[SELECTED TEXT]

According to OECD, “several institutions promote investment and actively pursue investors. While this in itself is not a weakness, the lack of strong coordination, starting with a single government focal point for investors, leads to inefficiencies, duplication of efforts, and confusion for investors”.
The Review identifies those areas of Georgia’s investment promotion framework which could be strengthened.
 
Foremost among these are the ongoing efforts to reinforce the independence, accountability, and capacity of the country’s judiciary. “Legislative amendments adopted by Parliament in December 2019 seek to address some of the remaining concerns but there is a need for sustained momentum for systemic judicial reform to build investor confidence in the court system” – reads the Review.
 
Other important challenges include ensuring that intellectual property rights are enforced effectively, realizing universal land registration, and continuing to improve the legal and institutional infrastructure that supports alternative dispute resolution services.

[/SELECTED TEXT]
[SUPPLIED MATERIAL]

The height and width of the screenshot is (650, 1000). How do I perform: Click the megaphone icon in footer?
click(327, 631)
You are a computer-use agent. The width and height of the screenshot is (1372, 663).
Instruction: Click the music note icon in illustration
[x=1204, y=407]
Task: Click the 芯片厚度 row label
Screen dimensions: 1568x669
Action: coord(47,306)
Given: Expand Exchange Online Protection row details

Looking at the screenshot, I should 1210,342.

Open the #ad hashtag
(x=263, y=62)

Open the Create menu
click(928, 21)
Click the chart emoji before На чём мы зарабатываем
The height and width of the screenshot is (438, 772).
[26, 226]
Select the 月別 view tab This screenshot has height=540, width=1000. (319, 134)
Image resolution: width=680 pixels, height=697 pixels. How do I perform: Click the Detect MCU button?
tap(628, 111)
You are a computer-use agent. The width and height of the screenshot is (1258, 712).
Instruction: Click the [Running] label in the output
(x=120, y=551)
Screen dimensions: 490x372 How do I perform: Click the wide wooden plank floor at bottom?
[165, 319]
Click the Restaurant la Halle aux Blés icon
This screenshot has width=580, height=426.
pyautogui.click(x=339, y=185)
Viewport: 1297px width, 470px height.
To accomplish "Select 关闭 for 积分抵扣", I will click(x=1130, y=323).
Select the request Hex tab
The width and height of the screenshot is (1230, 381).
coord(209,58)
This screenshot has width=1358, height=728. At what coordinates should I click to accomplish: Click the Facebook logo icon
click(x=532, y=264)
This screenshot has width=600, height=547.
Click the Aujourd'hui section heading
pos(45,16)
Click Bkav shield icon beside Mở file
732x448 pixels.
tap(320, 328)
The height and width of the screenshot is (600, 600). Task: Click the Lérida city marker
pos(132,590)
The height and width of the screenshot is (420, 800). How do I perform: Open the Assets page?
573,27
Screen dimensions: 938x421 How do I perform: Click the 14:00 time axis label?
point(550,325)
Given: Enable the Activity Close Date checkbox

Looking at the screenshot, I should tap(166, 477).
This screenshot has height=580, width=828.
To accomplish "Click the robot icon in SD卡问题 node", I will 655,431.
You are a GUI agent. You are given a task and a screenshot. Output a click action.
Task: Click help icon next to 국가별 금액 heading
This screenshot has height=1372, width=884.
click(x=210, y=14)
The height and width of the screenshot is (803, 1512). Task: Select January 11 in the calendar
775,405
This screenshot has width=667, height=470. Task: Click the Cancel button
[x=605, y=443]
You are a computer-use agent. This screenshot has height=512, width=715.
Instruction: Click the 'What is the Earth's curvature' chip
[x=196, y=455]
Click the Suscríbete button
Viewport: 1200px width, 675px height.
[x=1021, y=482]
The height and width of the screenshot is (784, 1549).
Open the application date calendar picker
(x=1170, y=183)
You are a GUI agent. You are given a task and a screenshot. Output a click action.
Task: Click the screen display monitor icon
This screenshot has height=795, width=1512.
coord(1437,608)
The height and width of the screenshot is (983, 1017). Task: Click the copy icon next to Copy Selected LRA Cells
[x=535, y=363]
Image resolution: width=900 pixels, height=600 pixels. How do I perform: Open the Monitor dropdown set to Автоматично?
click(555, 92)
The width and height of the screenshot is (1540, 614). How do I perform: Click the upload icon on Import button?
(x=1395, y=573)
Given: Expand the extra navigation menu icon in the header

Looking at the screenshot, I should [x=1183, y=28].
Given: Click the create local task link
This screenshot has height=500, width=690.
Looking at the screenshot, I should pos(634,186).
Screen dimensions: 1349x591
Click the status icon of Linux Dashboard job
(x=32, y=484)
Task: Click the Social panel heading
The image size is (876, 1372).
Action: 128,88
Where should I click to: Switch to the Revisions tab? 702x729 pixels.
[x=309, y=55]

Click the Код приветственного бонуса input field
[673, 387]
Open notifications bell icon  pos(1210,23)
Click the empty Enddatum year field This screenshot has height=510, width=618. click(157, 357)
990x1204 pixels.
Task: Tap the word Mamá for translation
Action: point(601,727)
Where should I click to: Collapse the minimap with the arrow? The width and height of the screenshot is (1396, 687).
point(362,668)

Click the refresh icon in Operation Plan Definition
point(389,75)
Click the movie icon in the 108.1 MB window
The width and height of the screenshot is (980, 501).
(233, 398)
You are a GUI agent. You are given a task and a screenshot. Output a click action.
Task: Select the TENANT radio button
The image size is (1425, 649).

[/SUPPLIED MATERIAL]

→ DIRECTIONS
A) Quote the stretch of the passage on Georgia's investment framework from "Foremost among these" through "reads the Review.".
B) Answer from the passage on Georgia's investment framework:
(i) When did Parliament adopt the legislative amendments it mentions?
(ii) According to OECD, what does the lack of strong coordination lead to?
(iii) Which challenge involving land does it name?
C) Carry on the passage on Georgia's investment framework from its final sentence.
The items have nothing to do with the passage on Georgia's investment framework.

→ ANSWER LIST
A)
Foremost among these are the ongoing efforts to reinforce the independence, accountability, and capacity of the country’s judiciary. “Legislative amendments adopted by Parliament in December 2019 seek to address some of the remaining concerns but there is a need for sustained momentum for systemic judicial reform to build investor confidence in the court system” – reads the Review.

B)
(i) December 2019
(ii) Inefficiencies, duplication of efforts, and confusion for investors
(iii) Realizing universal land registration

C)
According to OECD, protections afforded under Georgia’s investment treaties are another important part of the legal framework for investment: “These treaties grant protections to certain foreign investors in addition to and independently from protections available under domestic law to all investors. Georgia is a party to 33 investment treaties in force today. Like investment treaties signed by many other countries, Georgia’s investment treaties typically protect investments made by treaty-covered investors against expropriation and discrimination. They also give covered investors access to investor-state dispute settlement (ISDS) procedures, including international arbitration, in cases where they claim that the government has infringed these protections”.
 
OECD further argues that ensuring that investments are targeted strategically in areas that can contribute to Georgia’s sustainable development requires a coherent investment promotion and facilitation strategy and suitable institutional architecture, since mobilizing FDI will be essential to respond to the economic and social challenges of the COVID-19 pandemic.
 
OECD’s outlook is that supply disruption, demand contractions, and the pessimistic outlook of economic actors will have a significant negative effect on investment and economic growth.
 
According to OECD, in the first two months of the crisis (March and April), a majority of Georgian firms reported revenue declines of more than 50%, acute liquidity challenges, and personnel reductions, according to a survey of around 2 000 companies. “Firms in accommodation and food services have been most affected. Tourism accounts for 7% of GDP (according to national statistics), but according to one estimate, the indirect contribution of tourism and travel to GDP could be as high as 26%” – OECD’s Review said.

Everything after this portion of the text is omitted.